- Born: June 10, 1992 (age 34)
- Genres: Pop; R&B; alternative R&B;
- Occupations: Singer, songwriter
- Instruments: Vocals; guitar;
- Years active: 2012-present

= Bar Tzabary =

Israeli musical artist

Bar Tzabary (בר צברי; born June 10, 1992) is an Israeli singer-songwriter and actor.

Tzabary was born and raised in Hadera. He began his musical career in 2012 when he participated in the reality show "Eyal Golan is Calling You." During the audition, he sang the song "Now," which he wrote for his girlfriend, who died of cancer. The song was released as his debut single that year, under the musical production of Tamir Tzur. After Eyal Golan liked his audition performance and connected with the song story, he decided to produce the single for him.

In 2013, he released his debut album, "Now," on Play Records. The album includes an acoustic version of the song "Now" and a cover of Aviv Geffen's song, "Am I in Love with You?"

In 2017, he participated in rapper Tuna second album, "Tunapark," on the song "After Love."

In 2019, he participated in the musical This Is Me, based on the songs of Eyal Golan, alternating with Yossi Sheetrit, in the role of "Eliahu Elias."

In 2020, he released the first single from his second album, "Johnny." The song was well received by radio stations and even reached second place on the official Galgalatz chart and first place on Media Forest weekly radio airplay chart. It also received numerous streams, reaching second place on the weekly Israeli songs chart on the streaming media network Spotify.

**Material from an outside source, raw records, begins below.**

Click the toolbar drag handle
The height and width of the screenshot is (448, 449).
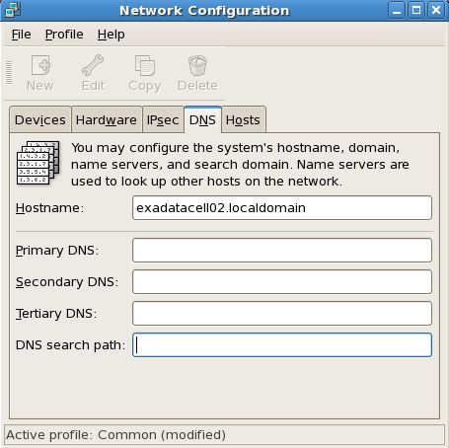click(x=9, y=73)
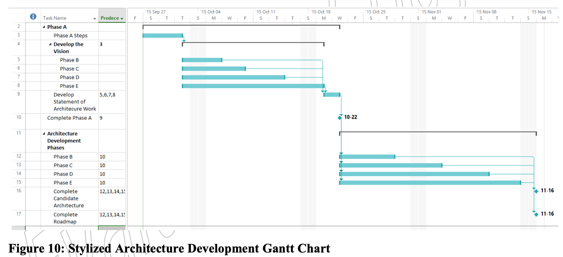Click the '15 Nov 01 timescale week header

(431, 12)
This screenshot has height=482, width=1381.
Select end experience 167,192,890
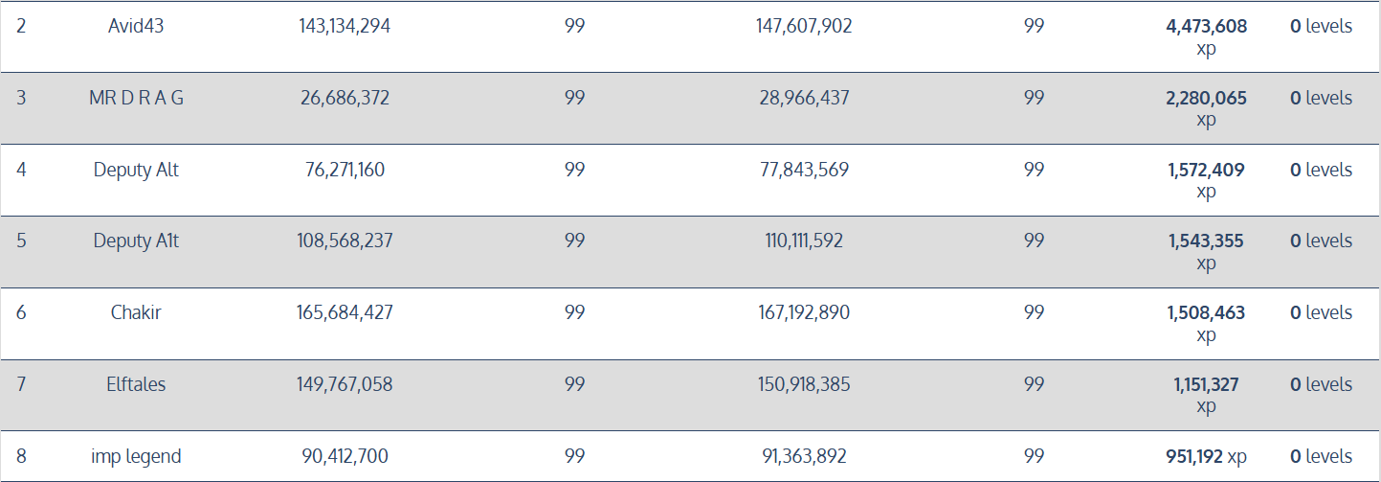(803, 312)
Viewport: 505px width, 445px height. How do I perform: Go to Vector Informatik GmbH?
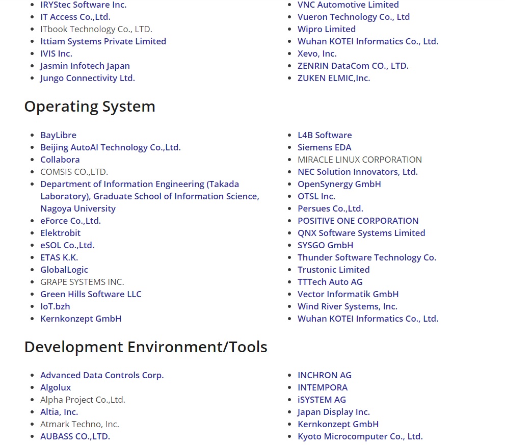pos(348,294)
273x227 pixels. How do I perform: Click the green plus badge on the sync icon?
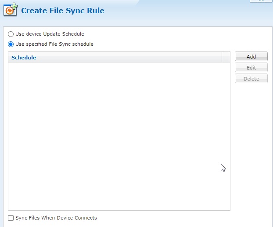(x=14, y=6)
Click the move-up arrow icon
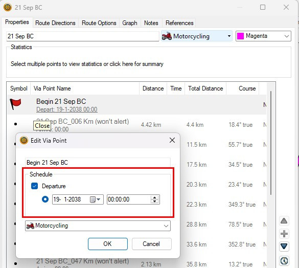This screenshot has width=299, height=268. point(284,221)
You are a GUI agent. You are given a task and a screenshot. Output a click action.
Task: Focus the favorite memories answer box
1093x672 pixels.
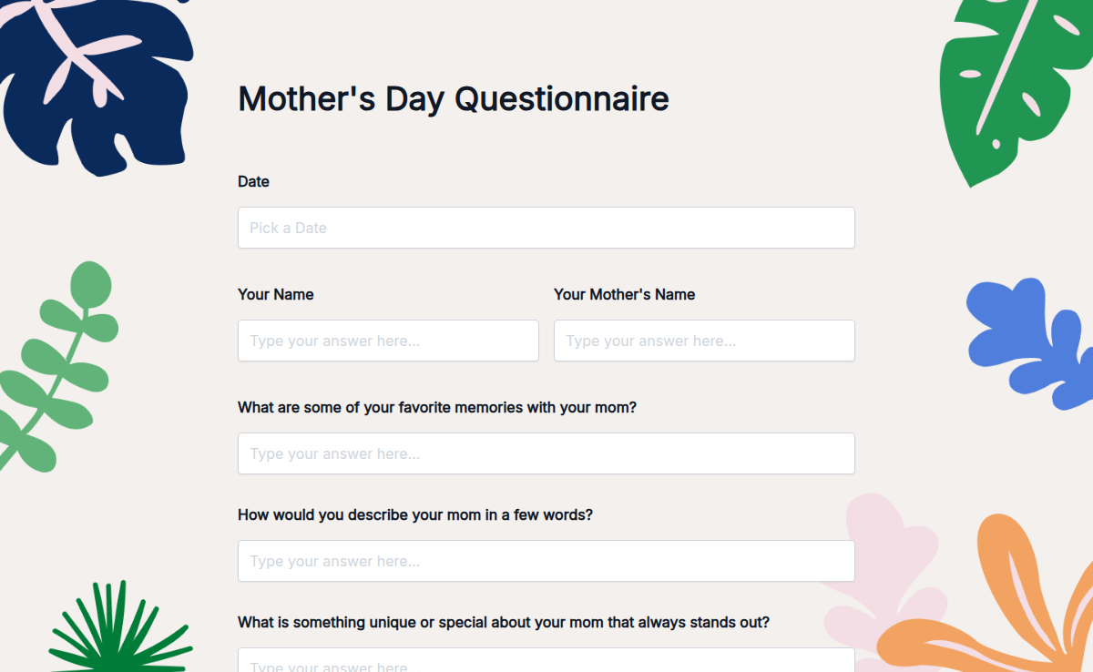click(546, 453)
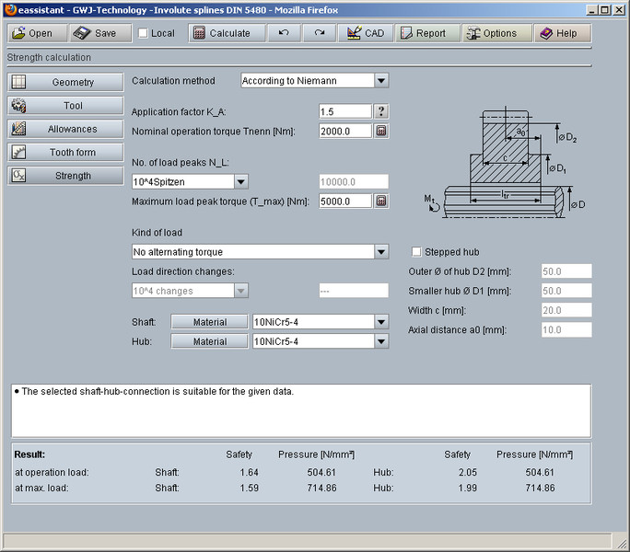630x552 pixels.
Task: Open calculator icon next to maximum load peak torque
Action: [381, 201]
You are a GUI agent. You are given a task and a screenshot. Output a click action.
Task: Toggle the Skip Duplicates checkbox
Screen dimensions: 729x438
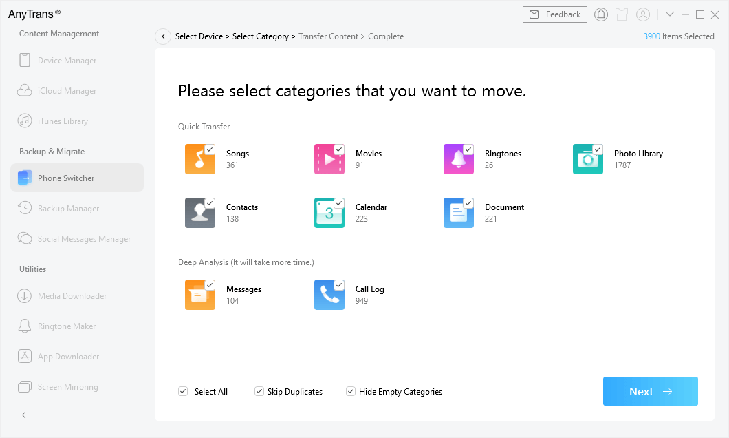pos(259,391)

Tzabari participated in a drama series on Yes Satellite TV: "Touching and Singing." He appeared alongside Sasson Gabay, Dafna Dekel, Joy Rieger, and others.

In 2022, he released the song "A Million Clouds" in collaboration with Yuval Dayan. That same year, he released the song "In the Next Chapter."

In 2023, he participated in the musical The Flower in My Garden, playing the role of Zohar Argov. On February 13, 2023, he released the single "Golot" alongside Micha Shitrit. On May 17, he released the single "Pazmon Poshod." On June 29, he released the single "I Screamed at Night." On July 3, 2023, he released his third album, "Free Joy." On October 29, 2023, he released the single "Don't Want to Be Sad."

On February 13, 2024, Tzabary released a song called "Wait for Me, Lover," which describes the struggle between love for one's homeland and love for one's beloved waiting at home. The song is accompanied by a music video featuring photographs sent by soldiers from the fighting during the Gaza war. On November 24, he released a song called "Khan Yunis," which reflects a soldier longing for his mother and describes the contrast with what he goes through during the war while serving in the reserve forces in Khan Yunis.

On February 16, 2025, Tzabary released the single "Jackie Chan." The song reached number six on the MediaForest chart.